Data supplied:
□ □ □

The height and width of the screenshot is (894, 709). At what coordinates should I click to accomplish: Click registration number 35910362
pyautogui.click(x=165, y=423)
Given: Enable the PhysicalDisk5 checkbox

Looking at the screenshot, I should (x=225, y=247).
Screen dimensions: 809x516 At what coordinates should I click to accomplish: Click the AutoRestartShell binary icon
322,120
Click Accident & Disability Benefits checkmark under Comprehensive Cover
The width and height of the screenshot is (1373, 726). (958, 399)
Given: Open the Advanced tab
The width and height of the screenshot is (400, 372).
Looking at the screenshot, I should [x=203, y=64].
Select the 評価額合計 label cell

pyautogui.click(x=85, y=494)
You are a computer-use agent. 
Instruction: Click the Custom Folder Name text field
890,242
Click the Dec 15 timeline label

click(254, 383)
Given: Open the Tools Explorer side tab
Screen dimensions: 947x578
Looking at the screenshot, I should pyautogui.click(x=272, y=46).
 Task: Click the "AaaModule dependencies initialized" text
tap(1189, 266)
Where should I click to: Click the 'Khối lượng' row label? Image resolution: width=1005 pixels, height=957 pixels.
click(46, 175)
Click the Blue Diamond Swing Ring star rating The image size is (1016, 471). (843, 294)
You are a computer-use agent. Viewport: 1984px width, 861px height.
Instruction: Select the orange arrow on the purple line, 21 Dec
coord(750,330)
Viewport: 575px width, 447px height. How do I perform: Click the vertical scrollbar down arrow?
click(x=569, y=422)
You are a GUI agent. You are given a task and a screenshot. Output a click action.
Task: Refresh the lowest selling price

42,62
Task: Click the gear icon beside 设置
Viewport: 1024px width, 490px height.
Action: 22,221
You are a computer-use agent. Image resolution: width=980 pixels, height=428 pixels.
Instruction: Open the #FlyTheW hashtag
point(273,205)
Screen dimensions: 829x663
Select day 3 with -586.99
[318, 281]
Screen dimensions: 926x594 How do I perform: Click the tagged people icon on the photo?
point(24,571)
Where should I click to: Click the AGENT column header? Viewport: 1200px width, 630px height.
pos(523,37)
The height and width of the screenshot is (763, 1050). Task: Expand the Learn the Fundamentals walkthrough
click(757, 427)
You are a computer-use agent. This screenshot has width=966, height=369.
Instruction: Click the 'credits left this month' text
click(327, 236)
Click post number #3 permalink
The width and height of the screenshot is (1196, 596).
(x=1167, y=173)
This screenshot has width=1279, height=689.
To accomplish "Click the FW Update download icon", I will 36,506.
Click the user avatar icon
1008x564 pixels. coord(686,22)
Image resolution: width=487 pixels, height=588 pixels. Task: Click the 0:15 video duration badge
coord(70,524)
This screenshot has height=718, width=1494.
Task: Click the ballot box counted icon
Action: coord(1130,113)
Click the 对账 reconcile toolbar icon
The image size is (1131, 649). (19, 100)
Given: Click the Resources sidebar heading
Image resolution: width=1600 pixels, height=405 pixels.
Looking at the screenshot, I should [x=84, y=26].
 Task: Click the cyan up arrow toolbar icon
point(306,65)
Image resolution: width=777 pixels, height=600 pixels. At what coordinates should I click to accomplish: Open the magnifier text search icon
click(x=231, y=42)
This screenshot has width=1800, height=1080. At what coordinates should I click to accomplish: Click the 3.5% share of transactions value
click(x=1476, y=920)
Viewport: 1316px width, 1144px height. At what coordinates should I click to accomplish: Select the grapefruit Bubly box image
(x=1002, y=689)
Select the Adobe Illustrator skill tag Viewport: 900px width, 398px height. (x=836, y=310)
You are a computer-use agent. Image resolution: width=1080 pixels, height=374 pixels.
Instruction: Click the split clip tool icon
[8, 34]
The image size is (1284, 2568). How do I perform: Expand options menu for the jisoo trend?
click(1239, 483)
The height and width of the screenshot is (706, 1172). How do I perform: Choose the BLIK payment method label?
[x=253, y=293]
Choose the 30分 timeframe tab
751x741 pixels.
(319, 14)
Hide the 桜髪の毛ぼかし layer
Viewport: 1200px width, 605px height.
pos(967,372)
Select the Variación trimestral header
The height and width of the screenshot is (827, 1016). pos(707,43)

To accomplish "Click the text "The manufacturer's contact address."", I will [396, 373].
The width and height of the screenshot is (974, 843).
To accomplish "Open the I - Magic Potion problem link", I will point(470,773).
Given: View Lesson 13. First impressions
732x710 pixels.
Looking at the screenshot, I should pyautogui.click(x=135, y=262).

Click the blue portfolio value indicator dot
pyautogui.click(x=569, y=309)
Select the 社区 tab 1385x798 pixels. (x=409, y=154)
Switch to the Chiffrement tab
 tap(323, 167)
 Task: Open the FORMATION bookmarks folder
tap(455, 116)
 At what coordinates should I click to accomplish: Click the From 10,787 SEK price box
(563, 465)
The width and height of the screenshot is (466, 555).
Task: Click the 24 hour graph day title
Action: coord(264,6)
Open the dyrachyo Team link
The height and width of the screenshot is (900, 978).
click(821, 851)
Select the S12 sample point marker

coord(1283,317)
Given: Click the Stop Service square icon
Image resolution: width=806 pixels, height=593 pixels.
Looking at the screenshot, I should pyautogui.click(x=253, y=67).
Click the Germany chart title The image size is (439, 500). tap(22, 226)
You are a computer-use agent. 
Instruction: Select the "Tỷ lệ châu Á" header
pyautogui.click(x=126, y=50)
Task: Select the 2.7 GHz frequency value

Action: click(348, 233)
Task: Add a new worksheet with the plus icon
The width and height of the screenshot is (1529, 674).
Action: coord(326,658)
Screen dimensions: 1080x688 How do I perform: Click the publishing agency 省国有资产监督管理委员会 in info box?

□ □ □

What needs to be done: Whenever a line in the entries above includes the word "computer", pull that line out.

Result for this exercise:
You are a computer-use agent. 
You are a computer-use agent. Viewport: 1984px width, 861px height.
You are a computer-use agent. Image resolution: width=980 pixels, height=428 pixels.
You are a computer-use agent. This screenshot has width=966, height=369.
You are a computer-use agent. Image resolution: width=1080 pixels, height=374 pixels.
You are a computer-use agent. 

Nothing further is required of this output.